Nearly every smartphone running the Google Android platform today is readily vulnerable to data snoops and cyberthieves, who can easily pluck information from them over ordinary Wi-Fi networks and as consumers increasingly rely upon their phones for banking, shopping, and storing photos, phone numbers and addresses of friends and relatives. Android-based smartphones use security tokens to grant access to only certain bits of information on the phone and no smartphone comes with antivirus software, now google fixes Android Wi-Fi security hole……….

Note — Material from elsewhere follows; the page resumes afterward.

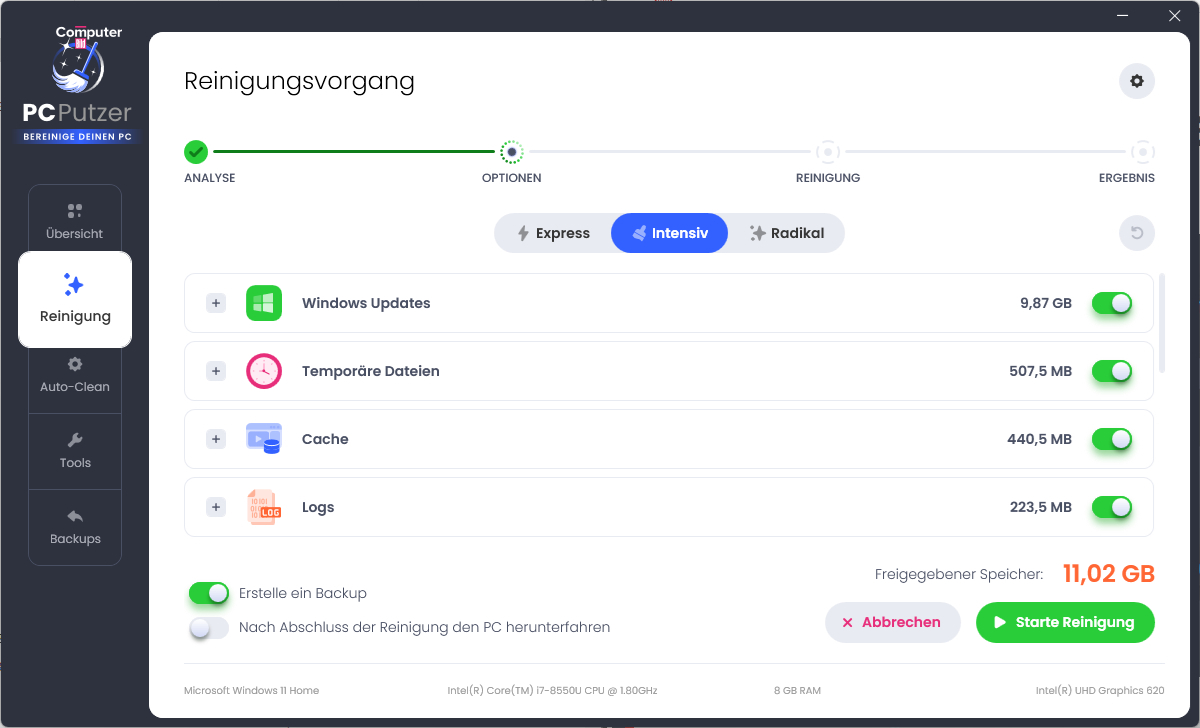Image resolution: width=1200 pixels, height=728 pixels.
Task: Open the Backups section
Action: click(x=75, y=527)
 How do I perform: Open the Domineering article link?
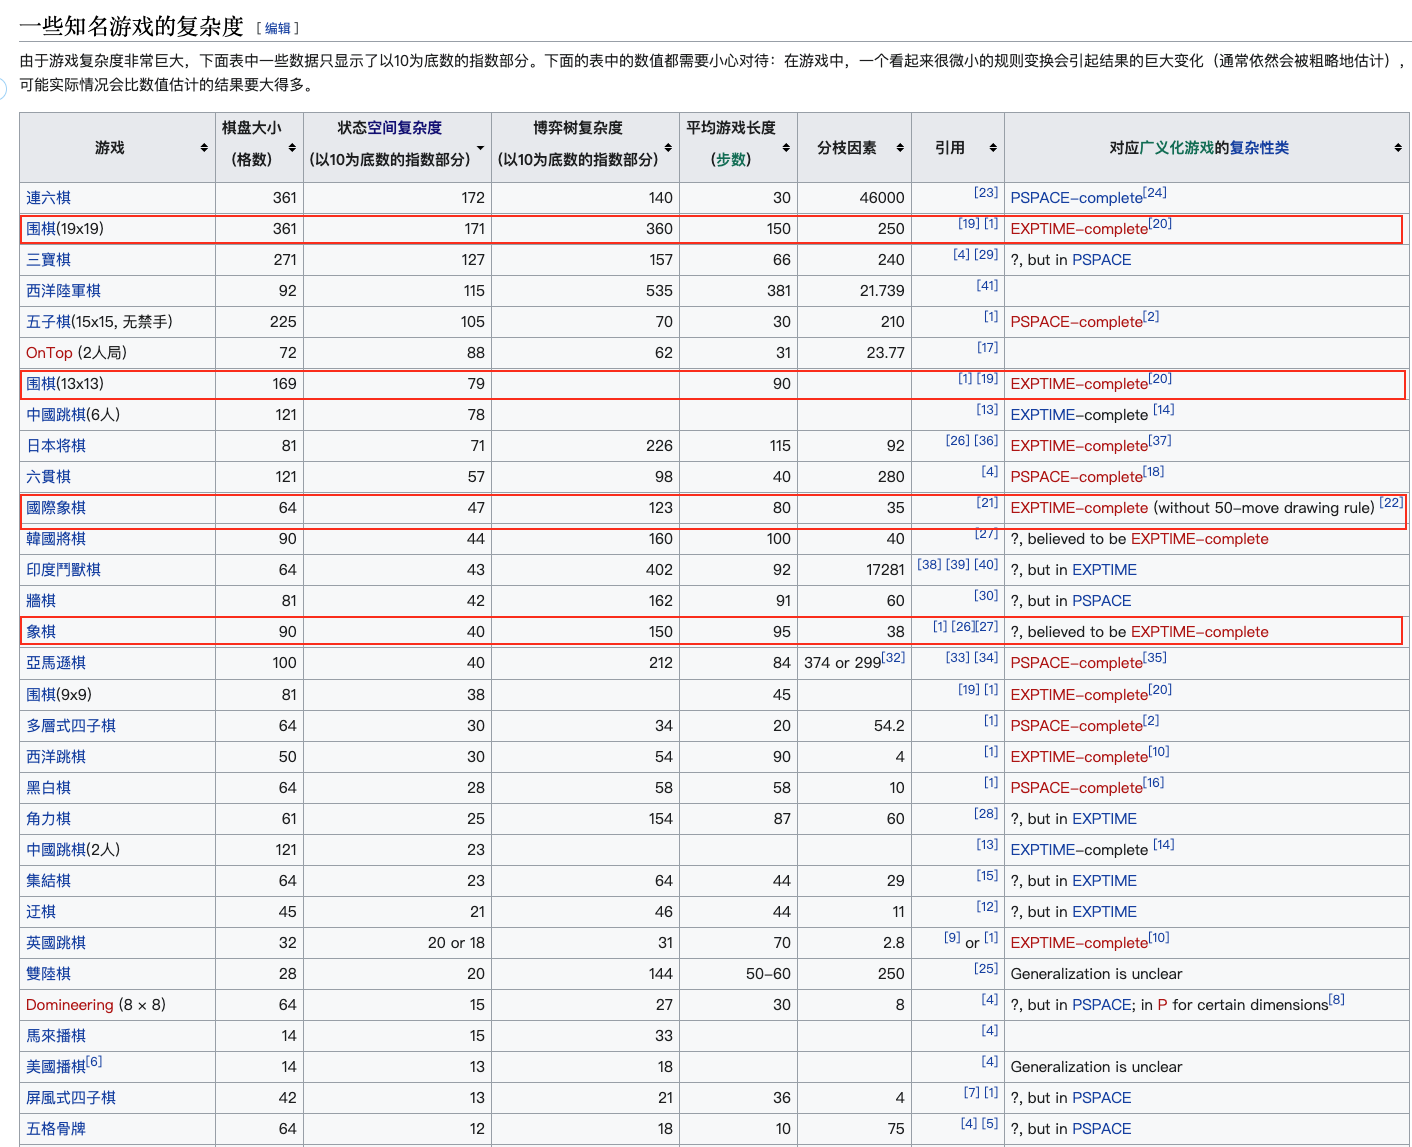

A German security firm recently found a loophole in mobile operating system Android that could have exposed up to 99% of some users’ information as contained in Android’s calendar and contacts features. While the problem doesn’t affect the latest Android release Gingerbread, most users have yet to convert to the release. The problem had to do with the fact that authentication tokens were being sent from Android users’ devices unencrypted across WI-FI networks, possibly exposing such information to hackers. Google has plugged an Android hole that could have allowed someone to snoop on an unencrypted Wi-Fi network and access calendar and contact data on the smartphones. “Today we’re starting to roll out a fix which addresses a potential security flaw that could, under certain circumstances, allow a third-party access to data available in Calendar and Contacts,” a Google spokesman said in a statement. “This fix requires no action from users and will roll out globally over the next few days.” Basically, the fix forces all Android devices to connect to Google Calendar and Contacts servers over https (Hyper Text Transfer Protocol Secure) so that someone snooping on an unprotected wireless network won’t be able to grab authentication tokens used by the operating system to validate devices.

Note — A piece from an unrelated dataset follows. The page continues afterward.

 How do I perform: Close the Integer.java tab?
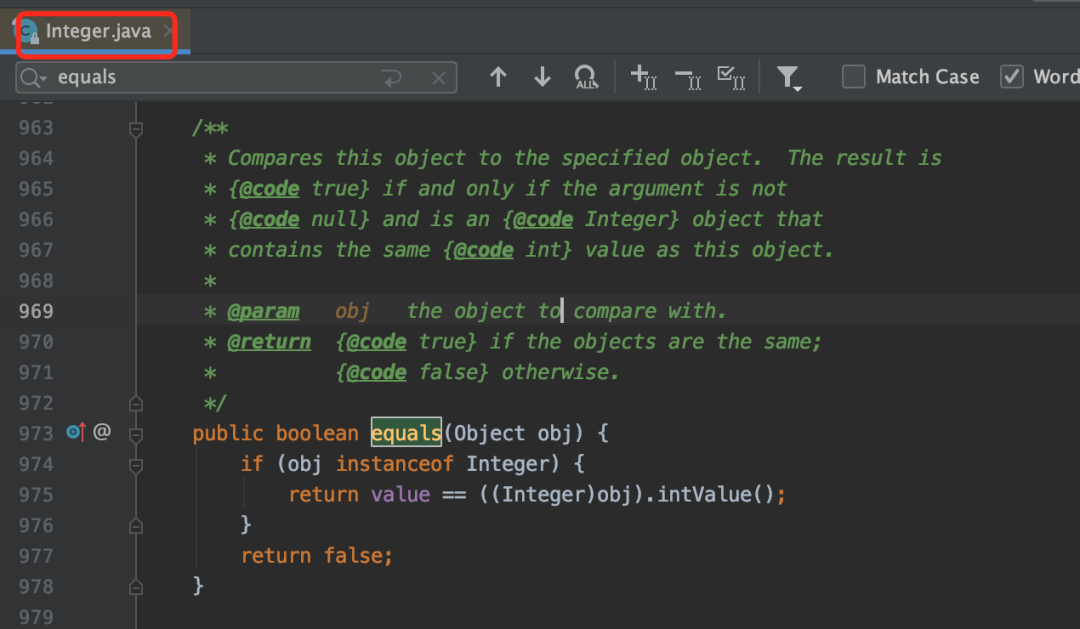168,31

Android customers will not have to do anything for the fix, which could take a couple of days to roll out to everyone. The latest release of Android 2.3.4 for smartphones and Android 3.0 for tablets, did not have the issue. But the fact that more than 99 percent of Android device owners are still using older versions was likely a factor in Google’s decision to expedite a fix. In a statement released by Google, the company said, “This fix requires no action from users and will roll out globally over the next few days.” The fix is expected to be automatically applied to all Android devices by the weekend. Experts have warned that security risks on Android could become more common due to the operating system’s functionality on so many mobile devices.